[Start of section]
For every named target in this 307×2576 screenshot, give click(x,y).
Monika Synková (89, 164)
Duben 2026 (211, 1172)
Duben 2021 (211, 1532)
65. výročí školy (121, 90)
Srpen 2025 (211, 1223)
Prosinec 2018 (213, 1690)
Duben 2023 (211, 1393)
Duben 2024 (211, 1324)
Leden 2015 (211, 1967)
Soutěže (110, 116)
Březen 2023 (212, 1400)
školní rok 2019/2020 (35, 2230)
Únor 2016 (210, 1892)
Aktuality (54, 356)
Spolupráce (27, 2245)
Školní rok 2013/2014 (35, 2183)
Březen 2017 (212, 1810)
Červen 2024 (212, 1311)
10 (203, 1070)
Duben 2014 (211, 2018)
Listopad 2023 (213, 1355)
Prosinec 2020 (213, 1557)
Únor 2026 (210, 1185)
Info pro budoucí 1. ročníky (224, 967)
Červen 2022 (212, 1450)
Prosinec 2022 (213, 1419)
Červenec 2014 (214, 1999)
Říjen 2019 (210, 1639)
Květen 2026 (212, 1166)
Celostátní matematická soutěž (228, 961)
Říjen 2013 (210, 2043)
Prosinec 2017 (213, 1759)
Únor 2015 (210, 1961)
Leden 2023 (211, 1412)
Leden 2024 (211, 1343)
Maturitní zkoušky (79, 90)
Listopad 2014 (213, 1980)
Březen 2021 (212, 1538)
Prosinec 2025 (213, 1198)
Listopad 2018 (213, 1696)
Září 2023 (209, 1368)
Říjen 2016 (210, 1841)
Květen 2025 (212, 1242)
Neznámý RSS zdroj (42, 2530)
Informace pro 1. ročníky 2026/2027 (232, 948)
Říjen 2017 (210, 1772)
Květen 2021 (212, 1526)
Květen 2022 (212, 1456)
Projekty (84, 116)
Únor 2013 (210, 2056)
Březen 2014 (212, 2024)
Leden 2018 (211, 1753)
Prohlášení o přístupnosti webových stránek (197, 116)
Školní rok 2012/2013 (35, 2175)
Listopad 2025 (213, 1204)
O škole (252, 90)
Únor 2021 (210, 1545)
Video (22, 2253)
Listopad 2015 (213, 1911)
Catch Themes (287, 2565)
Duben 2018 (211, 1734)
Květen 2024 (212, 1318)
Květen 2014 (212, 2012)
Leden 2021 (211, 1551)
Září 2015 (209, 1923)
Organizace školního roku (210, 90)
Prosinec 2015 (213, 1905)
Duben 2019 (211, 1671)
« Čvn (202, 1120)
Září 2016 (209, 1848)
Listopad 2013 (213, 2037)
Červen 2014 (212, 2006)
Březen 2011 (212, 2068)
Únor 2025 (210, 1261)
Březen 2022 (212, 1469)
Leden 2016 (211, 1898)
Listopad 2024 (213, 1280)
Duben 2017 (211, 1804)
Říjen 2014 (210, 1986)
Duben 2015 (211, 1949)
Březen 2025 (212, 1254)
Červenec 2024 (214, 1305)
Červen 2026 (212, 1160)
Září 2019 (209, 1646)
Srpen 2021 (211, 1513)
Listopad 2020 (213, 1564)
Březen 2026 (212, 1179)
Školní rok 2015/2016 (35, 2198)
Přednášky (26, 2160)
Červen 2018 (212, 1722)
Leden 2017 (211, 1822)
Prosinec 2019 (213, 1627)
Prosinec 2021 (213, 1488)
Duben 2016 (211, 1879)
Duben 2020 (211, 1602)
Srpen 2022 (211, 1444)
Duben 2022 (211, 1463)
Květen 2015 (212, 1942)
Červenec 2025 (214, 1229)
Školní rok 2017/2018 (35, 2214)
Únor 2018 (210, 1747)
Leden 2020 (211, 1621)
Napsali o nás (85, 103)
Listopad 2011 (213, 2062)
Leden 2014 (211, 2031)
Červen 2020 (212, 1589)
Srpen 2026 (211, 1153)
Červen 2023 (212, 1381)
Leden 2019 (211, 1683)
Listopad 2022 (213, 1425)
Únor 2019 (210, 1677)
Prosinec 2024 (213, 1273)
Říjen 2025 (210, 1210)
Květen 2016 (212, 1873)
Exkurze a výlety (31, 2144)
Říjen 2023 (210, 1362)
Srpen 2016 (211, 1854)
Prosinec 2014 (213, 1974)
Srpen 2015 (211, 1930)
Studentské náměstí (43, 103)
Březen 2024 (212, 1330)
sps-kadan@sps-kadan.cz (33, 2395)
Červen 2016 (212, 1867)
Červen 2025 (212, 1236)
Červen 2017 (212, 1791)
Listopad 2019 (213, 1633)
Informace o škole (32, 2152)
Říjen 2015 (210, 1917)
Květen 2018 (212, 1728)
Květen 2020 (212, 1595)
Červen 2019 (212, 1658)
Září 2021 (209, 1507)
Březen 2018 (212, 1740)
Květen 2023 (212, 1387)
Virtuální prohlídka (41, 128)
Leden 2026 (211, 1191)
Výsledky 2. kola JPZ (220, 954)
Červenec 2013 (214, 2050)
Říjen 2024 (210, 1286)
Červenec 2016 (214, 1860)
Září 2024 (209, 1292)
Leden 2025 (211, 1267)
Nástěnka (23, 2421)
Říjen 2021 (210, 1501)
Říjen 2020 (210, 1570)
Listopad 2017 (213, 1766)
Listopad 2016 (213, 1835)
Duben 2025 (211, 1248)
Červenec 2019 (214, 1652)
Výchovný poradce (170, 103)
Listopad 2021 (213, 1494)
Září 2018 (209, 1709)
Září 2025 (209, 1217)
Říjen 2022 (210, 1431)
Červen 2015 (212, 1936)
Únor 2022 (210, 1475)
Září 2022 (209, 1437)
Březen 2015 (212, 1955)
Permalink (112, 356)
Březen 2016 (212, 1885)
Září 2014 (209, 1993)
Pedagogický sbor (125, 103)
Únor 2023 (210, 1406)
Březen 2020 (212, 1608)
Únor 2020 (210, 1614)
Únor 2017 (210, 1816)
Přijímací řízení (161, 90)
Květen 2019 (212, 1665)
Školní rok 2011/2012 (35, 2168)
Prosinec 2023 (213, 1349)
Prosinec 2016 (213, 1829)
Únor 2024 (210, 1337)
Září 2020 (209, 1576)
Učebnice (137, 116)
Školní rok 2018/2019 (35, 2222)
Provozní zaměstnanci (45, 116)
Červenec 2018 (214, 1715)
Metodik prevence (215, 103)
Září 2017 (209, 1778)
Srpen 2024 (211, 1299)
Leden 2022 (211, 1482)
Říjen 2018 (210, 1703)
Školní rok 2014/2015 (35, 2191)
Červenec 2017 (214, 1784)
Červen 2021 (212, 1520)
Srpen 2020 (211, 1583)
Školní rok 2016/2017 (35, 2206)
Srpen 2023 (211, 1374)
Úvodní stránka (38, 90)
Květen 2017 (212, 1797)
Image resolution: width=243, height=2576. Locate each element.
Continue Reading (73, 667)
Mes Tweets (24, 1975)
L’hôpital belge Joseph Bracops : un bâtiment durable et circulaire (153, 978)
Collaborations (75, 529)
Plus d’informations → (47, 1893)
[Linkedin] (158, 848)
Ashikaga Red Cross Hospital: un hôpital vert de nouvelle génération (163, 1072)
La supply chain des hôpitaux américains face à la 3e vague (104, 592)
[End of section]
Exact copies of every record are required, so retype them in full.

▶ [Reply to the task]:
For every named target in this 307×2576 screenshot, give click(x,y).
Monika Synková (89, 164)
Duben 2026 (211, 1172)
Duben 2021 (211, 1532)
65. výročí školy (121, 90)
Srpen 2025 (211, 1223)
Prosinec 2018 (213, 1690)
Duben 2023 (211, 1393)
Duben 2024 (211, 1324)
Leden 2015 (211, 1967)
Soutěže (110, 116)
Březen 2023 (212, 1400)
školní rok 2019/2020 (35, 2230)
Únor 2016 (210, 1892)
Aktuality (54, 356)
Spolupráce (27, 2245)
Školní rok 2013/2014 (35, 2183)
Březen 2017 (212, 1810)
Červen 2024 (212, 1311)
10 (203, 1070)
Duben 2014 (211, 2018)
Listopad 2023 (213, 1355)
Prosinec 2020 (213, 1557)
Únor 2026 (210, 1185)
Info pro budoucí 1. ročníky (224, 967)
Červen 2022 (212, 1450)
Prosinec 2022 (213, 1419)
Červenec 2014 (214, 1999)
Říjen 2019 (210, 1639)
Květen 2026 (212, 1166)
Celostátní matematická soutěž (228, 961)
Říjen 2013 (210, 2043)
Prosinec 2017 (213, 1759)
Únor 2015 (210, 1961)
Leden 2023 (211, 1412)
Leden 2024 (211, 1343)
Maturitní zkoušky (79, 90)
Listopad 2014 (213, 1980)
Březen 2021 (212, 1538)
Prosinec 2025 (213, 1198)
Listopad 2018 (213, 1696)
Září 2023 (209, 1368)
Říjen 2016 (210, 1841)
Květen 2025 (212, 1242)
Neznámý RSS zdroj (42, 2530)
Informace pro 1. ročníky 2026/2027 (232, 948)
Říjen 2017 (210, 1772)
Květen 2021 (212, 1526)
Květen 2022 (212, 1456)
Projekty (84, 116)
Únor 2013 (210, 2056)
Březen 2014 (212, 2024)
Leden 2018 (211, 1753)
Prohlášení o přístupnosti webových stránek (197, 116)
Školní rok 2012/2013 (35, 2175)
Listopad 2025 (213, 1204)
O škole (252, 90)
Únor 2021 (210, 1545)
Video (22, 2253)
Listopad 2015 (213, 1911)
Catch Themes (287, 2565)
Duben 2018 (211, 1734)
Květen 2024 (212, 1318)
Květen 2014 (212, 2012)
Leden 2021 (211, 1551)
Září 2015 (209, 1923)
Organizace školního roku (210, 90)
Prosinec 2015 (213, 1905)
Duben 2019 (211, 1671)
« Čvn (202, 1120)
Září 2016 (209, 1848)
Listopad 2013 (213, 2037)
Červen 2014 (212, 2006)
Březen 2011 (212, 2068)
Únor 2025 (210, 1261)
Březen 2022 (212, 1469)
Leden 2016 (211, 1898)
Listopad 2024 (213, 1280)
Duben 2017 (211, 1804)
Říjen 2014 (210, 1986)
Duben 2015 (211, 1949)
Březen 2025 (212, 1254)
Červenec 2024 (214, 1305)
Červen 2026 (212, 1160)
Září 2019 (209, 1646)
Srpen 2021 (211, 1513)
Listopad 2020 (213, 1564)
Březen 2026 (212, 1179)
Školní rok 2015/2016 (35, 2198)
Přednášky (26, 2160)
Červen 2018 (212, 1722)
Leden 2017 (211, 1822)
Prosinec 2019 (213, 1627)
Prosinec 2021 (213, 1488)
Duben 2016 (211, 1879)
Duben 2020 (211, 1602)
Srpen 2022 (211, 1444)
Duben 2022 (211, 1463)
Květen 2015 (212, 1942)
Červenec 2025 (214, 1229)
Školní rok 2017/2018 (35, 2214)
Únor 2018 (210, 1747)
Leden 2020 (211, 1621)
Napsali o nás (85, 103)
Listopad 2011 (213, 2062)
Leden 2014 (211, 2031)
Červen 2020 (212, 1589)
Srpen 2026 (211, 1153)
Červen 2023 (212, 1381)
Leden 2019 (211, 1683)
Listopad 2022 (213, 1425)
Únor 2019 (210, 1677)
Prosinec 2024 (213, 1273)
Říjen 2025 (210, 1210)
Květen 2016 (212, 1873)
Exkurze a výlety (31, 2144)
Říjen 2023 (210, 1362)
Srpen 2016 (211, 1854)
Prosinec 2014 (213, 1974)
Srpen 2015 (211, 1930)
Studentské náměstí (43, 103)
Březen 2024 (212, 1330)
sps-kadan@sps-kadan.cz (33, 2395)
Červen 2016 (212, 1867)
Červen 2025 (212, 1236)
Červen 2017 (212, 1791)
Listopad 2019 (213, 1633)
Informace o škole (32, 2152)
Říjen 2015 (210, 1917)
Květen 2018 (212, 1728)
Květen 2020 (212, 1595)
Červen 2019 (212, 1658)
Září 2021 (209, 1507)
Březen 2018 (212, 1740)
Květen 2023 (212, 1387)
Virtuální prohlídka (41, 128)
Leden 2026 (211, 1191)
Výsledky 2. kola JPZ (220, 954)
Červenec 2013 (214, 2050)
Říjen 2024 (210, 1286)
Červenec 2016 (214, 1860)
Září 2024 (209, 1292)
Leden 2025 (211, 1267)
Nástěnka (23, 2421)
Říjen 2021 (210, 1501)
Říjen 2020 (210, 1570)
Listopad 2017 (213, 1766)
Listopad 2016 (213, 1835)
Duben 2025 (211, 1248)
Červenec 2019 (214, 1652)
Výchovný poradce (170, 103)
Listopad 2021 (213, 1494)
Září 2018 (209, 1709)
Září 2025 (209, 1217)
Říjen 2022 (210, 1431)
Červen 2015 (212, 1936)
Únor 2022 (210, 1475)
Září 2022 (209, 1437)
Březen 2015 (212, 1955)
Permalink (112, 356)
Březen 2016 (212, 1885)
Září 2014 (209, 1993)
Pedagogický sbor (125, 103)
Únor 2023 (210, 1406)
Březen 2020 (212, 1608)
Únor 2020 (210, 1614)
Únor 2017 (210, 1816)
Přijímací řízení (161, 90)
Květen 2019 (212, 1665)
Školní rok 2011/2012 (35, 2168)
Prosinec 2023 (213, 1349)
Prosinec 2016 (213, 1829)
Únor 2024 (210, 1337)
Září 2020 (209, 1576)
Učebnice (137, 116)
Školní rok 2018/2019 (35, 2222)
Provozní zaměstnanci (45, 116)
Červenec 2018 (214, 1715)
Metodik prevence (215, 103)
Září 2017 (209, 1778)
Srpen 2024 (211, 1299)
Leden 2022 (211, 1482)
Říjen 2018 (210, 1703)
Školní rok 2014/2015 (35, 2191)
Červenec 2017 (214, 1784)
Červen 2021 (212, 1520)
Srpen 2020 (211, 1583)
Školní rok 2016/2017 (35, 2206)
Srpen 2023 (211, 1374)
Úvodní stránka (38, 90)
Květen 2017 (212, 1797)
Image resolution: width=243, height=2576. Locate each element.
Continue Reading (73, 667)
Mes Tweets (24, 1975)
L’hôpital belge Joseph Bracops : un bâtiment durable et circulaire (153, 978)
Collaborations (75, 529)
Plus d’informations → (47, 1893)
[Linkedin] (158, 848)
Ashikaga Red Cross Hospital: un hôpital vert de nouvelle génération (163, 1072)
La supply chain des hôpitaux américains face à la 3e vague (104, 592)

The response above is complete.